*EXERCISE BRIEF*: In the data below, retype exactly the line that contains "You are a computer-use" and every line after it, through the last.
***** SUPPLIED INFORMATION
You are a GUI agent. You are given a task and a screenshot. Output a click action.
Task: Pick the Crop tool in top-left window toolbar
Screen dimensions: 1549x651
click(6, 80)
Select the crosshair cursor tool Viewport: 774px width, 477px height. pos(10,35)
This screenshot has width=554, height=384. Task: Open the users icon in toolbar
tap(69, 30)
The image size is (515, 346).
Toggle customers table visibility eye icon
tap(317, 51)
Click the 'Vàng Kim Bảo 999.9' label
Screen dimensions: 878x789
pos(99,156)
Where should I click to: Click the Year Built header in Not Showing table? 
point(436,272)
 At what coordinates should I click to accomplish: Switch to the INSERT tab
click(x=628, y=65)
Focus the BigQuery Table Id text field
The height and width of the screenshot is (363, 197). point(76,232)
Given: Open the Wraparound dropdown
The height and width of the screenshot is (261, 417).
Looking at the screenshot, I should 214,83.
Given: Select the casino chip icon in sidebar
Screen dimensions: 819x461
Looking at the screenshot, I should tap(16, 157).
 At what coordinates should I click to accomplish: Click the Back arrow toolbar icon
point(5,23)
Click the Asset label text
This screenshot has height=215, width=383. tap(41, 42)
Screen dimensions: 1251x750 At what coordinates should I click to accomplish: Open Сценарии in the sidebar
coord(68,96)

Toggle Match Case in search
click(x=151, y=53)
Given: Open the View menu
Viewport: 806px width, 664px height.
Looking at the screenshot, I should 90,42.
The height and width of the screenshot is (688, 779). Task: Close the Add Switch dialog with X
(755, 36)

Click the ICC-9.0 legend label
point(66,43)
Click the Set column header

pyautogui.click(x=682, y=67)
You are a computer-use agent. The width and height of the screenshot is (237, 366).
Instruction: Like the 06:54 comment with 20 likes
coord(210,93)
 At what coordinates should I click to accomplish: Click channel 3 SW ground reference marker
**********
*ANSWER SECTION*:
You are a computer-use agent. The width and height of the screenshot is (237, 366).
Instruction: Like the 06:54 comment with 20 likes
coord(210,93)
 At what coordinates should I click to accomplish: Click channel 3 SW ground reference marker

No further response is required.